In conclusion, to completely understand the difference between
the two neuroses and the unconscious and conscious ideas we must
understand this quote. It strikes us all at once that now we know what
the difference is between a conscious and an unconscious idea. The
two are not, as we supposed, different records of the same content
situated in different places of the mind, nor yet different functional
states of cathexis in the same place; but the conscious idea comprises
the concrete idea plus the verbal idea corresponding to it, whilst the
unconscious idea is that of the thing alone. The system Ucs contains
the thing-cathexes of the objects, the first and true object-cathexes;
the system Pcs springs up, by means of which the idea of the thing
becomes over-charged through the linking up of it with the ideas of the
words corresponding to it.
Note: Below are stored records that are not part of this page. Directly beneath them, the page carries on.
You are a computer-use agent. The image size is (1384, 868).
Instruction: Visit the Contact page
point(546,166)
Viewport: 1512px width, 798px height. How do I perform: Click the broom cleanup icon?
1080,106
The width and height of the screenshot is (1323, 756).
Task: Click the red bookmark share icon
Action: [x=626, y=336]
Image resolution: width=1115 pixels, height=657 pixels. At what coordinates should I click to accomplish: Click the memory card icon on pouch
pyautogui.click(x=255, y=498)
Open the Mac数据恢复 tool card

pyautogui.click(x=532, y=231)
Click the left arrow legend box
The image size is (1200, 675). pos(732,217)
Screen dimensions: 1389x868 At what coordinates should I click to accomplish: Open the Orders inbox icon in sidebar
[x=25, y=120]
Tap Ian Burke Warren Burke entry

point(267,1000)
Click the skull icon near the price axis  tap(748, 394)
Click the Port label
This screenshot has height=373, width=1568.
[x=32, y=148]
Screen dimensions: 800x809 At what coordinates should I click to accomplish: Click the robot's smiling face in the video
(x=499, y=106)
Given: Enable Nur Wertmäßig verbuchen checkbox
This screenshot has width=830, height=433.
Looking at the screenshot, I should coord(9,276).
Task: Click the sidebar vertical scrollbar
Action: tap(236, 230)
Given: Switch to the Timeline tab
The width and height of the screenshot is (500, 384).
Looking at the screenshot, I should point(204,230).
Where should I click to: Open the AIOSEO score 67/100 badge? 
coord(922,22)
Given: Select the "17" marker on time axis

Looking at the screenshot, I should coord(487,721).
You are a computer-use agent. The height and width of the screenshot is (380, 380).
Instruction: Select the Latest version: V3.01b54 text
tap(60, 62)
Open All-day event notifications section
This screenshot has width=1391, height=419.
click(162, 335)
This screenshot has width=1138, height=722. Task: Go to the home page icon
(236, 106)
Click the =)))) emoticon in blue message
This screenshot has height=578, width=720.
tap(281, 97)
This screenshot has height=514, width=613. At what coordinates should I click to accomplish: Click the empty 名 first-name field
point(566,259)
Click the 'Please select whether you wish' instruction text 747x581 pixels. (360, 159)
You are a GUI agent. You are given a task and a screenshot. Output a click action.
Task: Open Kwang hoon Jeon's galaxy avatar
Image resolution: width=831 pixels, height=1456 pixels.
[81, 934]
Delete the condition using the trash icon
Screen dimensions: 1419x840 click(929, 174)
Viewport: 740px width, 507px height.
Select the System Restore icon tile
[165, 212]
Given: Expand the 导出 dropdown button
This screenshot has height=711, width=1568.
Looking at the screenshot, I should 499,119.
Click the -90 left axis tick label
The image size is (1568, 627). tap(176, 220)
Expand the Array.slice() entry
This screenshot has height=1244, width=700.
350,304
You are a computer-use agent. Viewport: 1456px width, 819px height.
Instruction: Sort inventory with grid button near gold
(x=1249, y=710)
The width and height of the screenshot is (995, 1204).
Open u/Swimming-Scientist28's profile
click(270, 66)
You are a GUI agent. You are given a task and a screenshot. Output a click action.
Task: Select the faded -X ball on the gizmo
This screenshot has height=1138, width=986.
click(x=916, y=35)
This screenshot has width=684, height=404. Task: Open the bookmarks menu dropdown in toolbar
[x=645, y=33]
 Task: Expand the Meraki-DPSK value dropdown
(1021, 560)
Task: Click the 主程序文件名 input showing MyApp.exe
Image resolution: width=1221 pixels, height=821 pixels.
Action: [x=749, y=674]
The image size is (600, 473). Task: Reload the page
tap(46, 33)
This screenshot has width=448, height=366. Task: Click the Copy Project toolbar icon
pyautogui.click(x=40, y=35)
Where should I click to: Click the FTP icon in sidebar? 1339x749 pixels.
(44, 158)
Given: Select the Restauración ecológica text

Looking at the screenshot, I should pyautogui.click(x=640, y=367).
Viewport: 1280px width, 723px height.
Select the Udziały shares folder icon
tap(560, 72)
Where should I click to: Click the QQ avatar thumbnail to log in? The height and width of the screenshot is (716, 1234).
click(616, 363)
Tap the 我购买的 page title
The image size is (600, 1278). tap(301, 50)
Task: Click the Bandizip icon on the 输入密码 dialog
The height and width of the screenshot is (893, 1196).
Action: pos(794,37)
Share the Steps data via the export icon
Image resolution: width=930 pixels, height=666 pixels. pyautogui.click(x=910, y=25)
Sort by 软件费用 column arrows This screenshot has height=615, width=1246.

It is such hyper-cathexes, we may suppose,

13
that bring about higher organization in the mind and make it possible
for the primary process [of the Ucs] to be succeeded by the secondary
process which dominates Pcs (Freud, 147). This means that the
unconscious is not verbal and that it concerns on the objects and the
emotions within them. This is what the anxiety-hysteric is represented
by since they have the object and the emotion of anxiety but nothing
to discern where it comes from. While the conscious has both the idea
and the word that refers to it. This is what a schizophrenic can be
represented by since they have both the idea and can use words to
represent it. The main difference between the two neuroses and the
unconscious and conscious ideas is talking.